Im Bereich der Aufzugsanlagen steht die Digitalisierung im Zentrum. Wolfgang Hofmann, Direktor Verkauf Neuanlagen bei Kone, nennt als Herzstück seines Unternehmens die Kone Cloud. »Unsere Aufzüge und Rolltreppen sind ständig verbunden. Mit den Daten versuchen wir, die Anlagen zu sichern und verfügbar zu halten. Störungen lassen sich so leicht voraussagen, Techniker können fehleranfällige Teile bereits vorab tauschen.« Über die Cloud werden 200 Parameter geschickt. Zusätzlich bietet sie eine Schnittstelle nach außen, die z. B. für Reinigungs-, Überwachungs- und Transportroboter in Hotels und Betrieben eingesetzt wird.

Fassaden
Stefanie Federspiel, ÖFHF

Fassaden stehen in enger Wechselwirkung mit der technischen Ausrüstung des Gebäudes. Sie überzeugen heute gestalterisch und durch ihre thermische Effizienz, eignen sich bestens als außenliegende bautechnische Schallschutzmaßnahme. Stefanie Federspiel, ÖFHF, sieht noch viel Entwicklungspotenzial v. a. in Verbindung mit Photovoltaik. Als Innovation nennt sie z. B. intelligente Fassaden, die mit Sensoren arbeiten und automatisiert auf Wetteränderungen reagieren.

▶ [Bereitgestelltes Material]:
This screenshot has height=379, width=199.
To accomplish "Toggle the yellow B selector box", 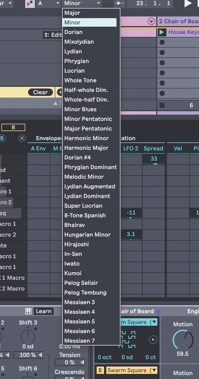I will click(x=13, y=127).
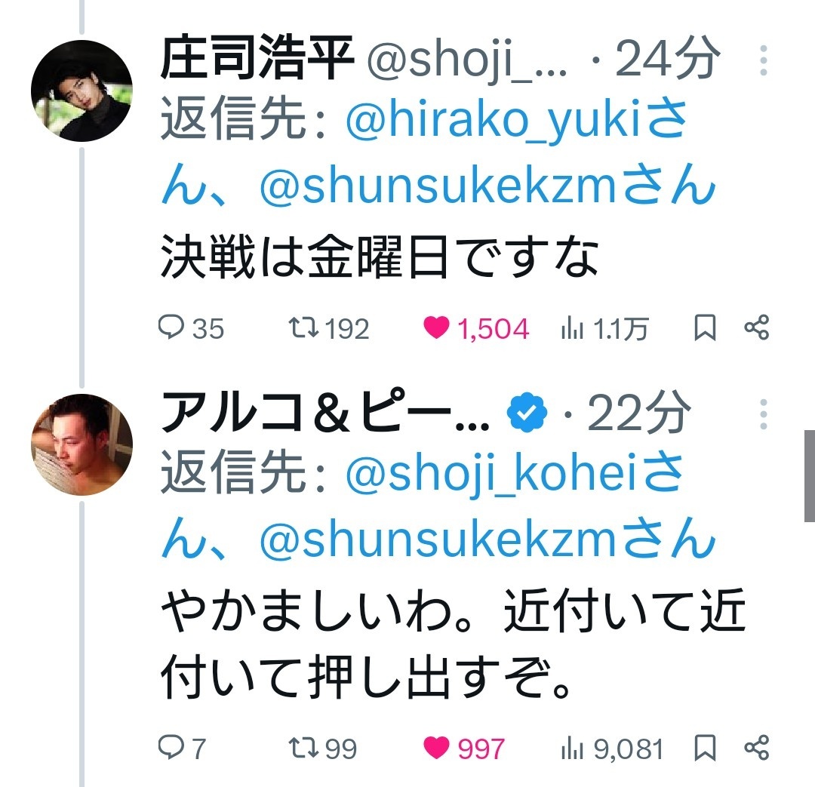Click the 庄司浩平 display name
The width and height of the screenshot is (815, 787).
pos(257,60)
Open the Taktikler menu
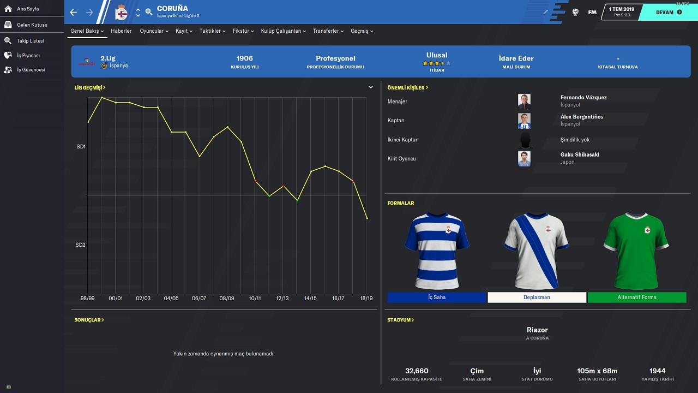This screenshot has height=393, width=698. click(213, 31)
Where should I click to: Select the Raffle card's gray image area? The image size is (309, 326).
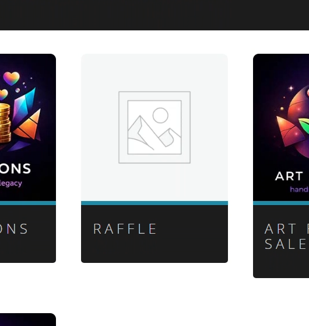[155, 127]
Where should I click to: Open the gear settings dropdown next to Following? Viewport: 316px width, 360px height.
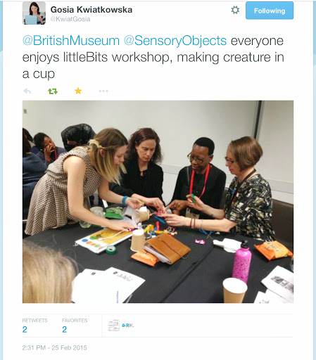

▶ [Arbeitsaufträge]:
(1) Gib den Text über Aufzüge und Fassaden von „Fassaden stehen in“ bis „auf Wetteränderungen reagieren.“ erneut wieder und ersetze dabei „Photovoltaik“ durch „Solarthermie“.
(2) Wie viele Parameter werden laut dem Text über Aufzüge und Fassaden über die Kone Cloud geschickt?
(3) Schreibe den Text über Aufzüge und Fassaden im Anschluss an seinen letzten Satz weiter.
Das Material hat mit dem Text nichts zu tun.

▶ [Antworten je Aufgabe]:
(1)
Fassaden stehen in enger Wechselwirkung mit der technischen Ausrüstung des Gebäudes. Sie überzeugen heute gestalterisch und durch ihre thermische Effizienz, eignen sich bestens als außenliegende bautechnische Schallschutzmaßnahme. Stefanie Federspiel, ÖFHF, sieht noch viel Entwicklungspotenzial v. a. in Verbindung mit Solarthermie. Als Innovation nennt sie z. B. intelligente Fassaden, die mit Sensoren arbeiten und automatisiert auf Wetteränderungen reagieren.

(2) 200 Parameter.

(3)
Wärmepumpen
Richard Freimüller, Verbandspräsident Wärmepumpe Austria

Richard Freimüller ist besonders darüber erfreut, dass Wärmepumpen zunehmend in der Sanierung Einsatz finden. Und er räumt sofort mit der Fehlinformation auf, dass Wärmepumpen und Heizkörper nicht kombiniert werden können. »Studien widerlegen diese Aussage. Fußboden-, Wand– und Deckenheizungen sind gute Voraussetzungen für die Wärmepumpe. Aber ich kann auch mit Heizkörpern arbeiten. Mittlerweile werden bereits Versuche durchgeführt, mit Wärmepumpen und Heizkörpern zu kühlen.« Für einen klimaneutralen Gebäudebestand sei eine rasche Verdopplung auf 60.000 installierte Wärmepumpen jährlich notwendig. Als genutzte Ressourcen nennt Freimüller zu 80 Prozent Luft, der Rest verteilt sich auf Sole und Wasser/Wasser.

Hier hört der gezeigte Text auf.